TASK | Print every record below exactly as it stands.

Top of MATERIALS PROVIDED

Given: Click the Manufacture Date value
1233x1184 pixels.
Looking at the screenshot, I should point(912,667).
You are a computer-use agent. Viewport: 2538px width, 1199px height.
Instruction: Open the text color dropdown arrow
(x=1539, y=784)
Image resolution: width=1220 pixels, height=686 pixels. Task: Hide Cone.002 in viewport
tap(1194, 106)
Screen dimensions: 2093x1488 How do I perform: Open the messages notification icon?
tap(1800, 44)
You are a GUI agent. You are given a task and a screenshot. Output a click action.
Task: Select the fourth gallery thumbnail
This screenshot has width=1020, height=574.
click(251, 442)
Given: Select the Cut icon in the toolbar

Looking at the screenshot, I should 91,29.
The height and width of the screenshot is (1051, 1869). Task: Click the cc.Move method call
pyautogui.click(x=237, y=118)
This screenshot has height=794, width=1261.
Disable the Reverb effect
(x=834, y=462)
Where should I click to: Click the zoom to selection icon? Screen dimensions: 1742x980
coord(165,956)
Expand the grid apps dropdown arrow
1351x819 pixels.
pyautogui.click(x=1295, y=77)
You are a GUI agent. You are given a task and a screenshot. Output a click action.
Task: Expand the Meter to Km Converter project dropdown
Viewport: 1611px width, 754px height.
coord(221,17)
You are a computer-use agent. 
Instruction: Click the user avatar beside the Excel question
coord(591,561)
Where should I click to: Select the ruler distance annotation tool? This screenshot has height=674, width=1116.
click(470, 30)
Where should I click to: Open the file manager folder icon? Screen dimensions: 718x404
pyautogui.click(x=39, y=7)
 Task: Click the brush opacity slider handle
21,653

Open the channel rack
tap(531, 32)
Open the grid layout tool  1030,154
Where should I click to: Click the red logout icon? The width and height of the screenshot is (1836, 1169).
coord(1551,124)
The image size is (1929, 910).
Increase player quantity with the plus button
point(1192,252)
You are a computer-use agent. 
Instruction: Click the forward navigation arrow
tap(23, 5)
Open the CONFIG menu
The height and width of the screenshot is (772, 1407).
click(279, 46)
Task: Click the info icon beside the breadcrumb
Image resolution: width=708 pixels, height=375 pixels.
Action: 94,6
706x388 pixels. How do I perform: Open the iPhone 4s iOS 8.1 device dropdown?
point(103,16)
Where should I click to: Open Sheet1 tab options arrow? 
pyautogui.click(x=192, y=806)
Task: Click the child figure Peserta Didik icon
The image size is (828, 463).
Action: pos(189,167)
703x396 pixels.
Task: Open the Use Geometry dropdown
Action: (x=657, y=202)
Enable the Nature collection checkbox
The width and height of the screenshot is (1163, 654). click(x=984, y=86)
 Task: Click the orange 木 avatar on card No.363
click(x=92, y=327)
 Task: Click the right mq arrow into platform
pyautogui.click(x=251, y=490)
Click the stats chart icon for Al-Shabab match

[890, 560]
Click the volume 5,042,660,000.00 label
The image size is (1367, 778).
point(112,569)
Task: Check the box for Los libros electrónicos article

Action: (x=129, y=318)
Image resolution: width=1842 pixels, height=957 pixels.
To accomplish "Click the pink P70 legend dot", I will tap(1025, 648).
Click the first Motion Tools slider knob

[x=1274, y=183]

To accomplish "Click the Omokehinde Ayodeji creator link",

Bottom of MATERIALS PROVIDED

SOLVED EXERCISE |
Given: Click the Manufacture Date value
1233x1184 pixels.
Looking at the screenshot, I should point(912,667).
You are a computer-use agent. Viewport: 2538px width, 1199px height.
Instruction: Open the text color dropdown arrow
(x=1539, y=784)
Image resolution: width=1220 pixels, height=686 pixels. Task: Hide Cone.002 in viewport
tap(1194, 106)
Screen dimensions: 2093x1488 How do I perform: Open the messages notification icon?
tap(1800, 44)
You are a GUI agent. You are given a task and a screenshot. Output a click action.
Task: Select the fourth gallery thumbnail
This screenshot has width=1020, height=574.
click(251, 442)
Given: Select the Cut icon in the toolbar

Looking at the screenshot, I should 91,29.
The height and width of the screenshot is (1051, 1869). Task: Click the cc.Move method call
pyautogui.click(x=237, y=118)
This screenshot has height=794, width=1261.
Disable the Reverb effect
(x=834, y=462)
Where should I click to: Click the zoom to selection icon? Screen dimensions: 1742x980
coord(165,956)
Expand the grid apps dropdown arrow
1351x819 pixels.
pyautogui.click(x=1295, y=77)
You are a GUI agent. You are given a task and a screenshot. Output a click action.
Task: Expand the Meter to Km Converter project dropdown
Viewport: 1611px width, 754px height.
coord(221,17)
You are a computer-use agent. 
Instruction: Click the user avatar beside the Excel question
coord(591,561)
Where should I click to: Select the ruler distance annotation tool? This screenshot has height=674, width=1116.
click(470, 30)
Where should I click to: Open the file manager folder icon? Screen dimensions: 718x404
pyautogui.click(x=39, y=7)
 Task: Click the brush opacity slider handle
21,653

Open the channel rack
tap(531, 32)
Open the grid layout tool  1030,154
Where should I click to: Click the red logout icon? The width and height of the screenshot is (1836, 1169).
coord(1551,124)
The image size is (1929, 910).
Increase player quantity with the plus button
point(1192,252)
You are a computer-use agent. 
Instruction: Click the forward navigation arrow
tap(23, 5)
Open the CONFIG menu
The height and width of the screenshot is (772, 1407).
click(279, 46)
Task: Click the info icon beside the breadcrumb
Image resolution: width=708 pixels, height=375 pixels.
Action: 94,6
706x388 pixels. How do I perform: Open the iPhone 4s iOS 8.1 device dropdown?
point(103,16)
Where should I click to: Open Sheet1 tab options arrow? 
pyautogui.click(x=192, y=806)
Task: Click the child figure Peserta Didik icon
The image size is (828, 463).
Action: pos(189,167)
703x396 pixels.
Task: Open the Use Geometry dropdown
Action: (x=657, y=202)
Enable the Nature collection checkbox
The width and height of the screenshot is (1163, 654). click(x=984, y=86)
 Task: Click the orange 木 avatar on card No.363
click(x=92, y=327)
 Task: Click the right mq arrow into platform
pyautogui.click(x=251, y=490)
Click the stats chart icon for Al-Shabab match

[890, 560]
Click the volume 5,042,660,000.00 label
The image size is (1367, 778).
point(112,569)
Task: Check the box for Los libros electrónicos article

Action: (x=129, y=318)
Image resolution: width=1842 pixels, height=957 pixels.
To accomplish "Click the pink P70 legend dot", I will tap(1025, 648).
Click the first Motion Tools slider knob

[x=1274, y=183]

To accomplish "Click the Omokehinde Ayodeji creator link",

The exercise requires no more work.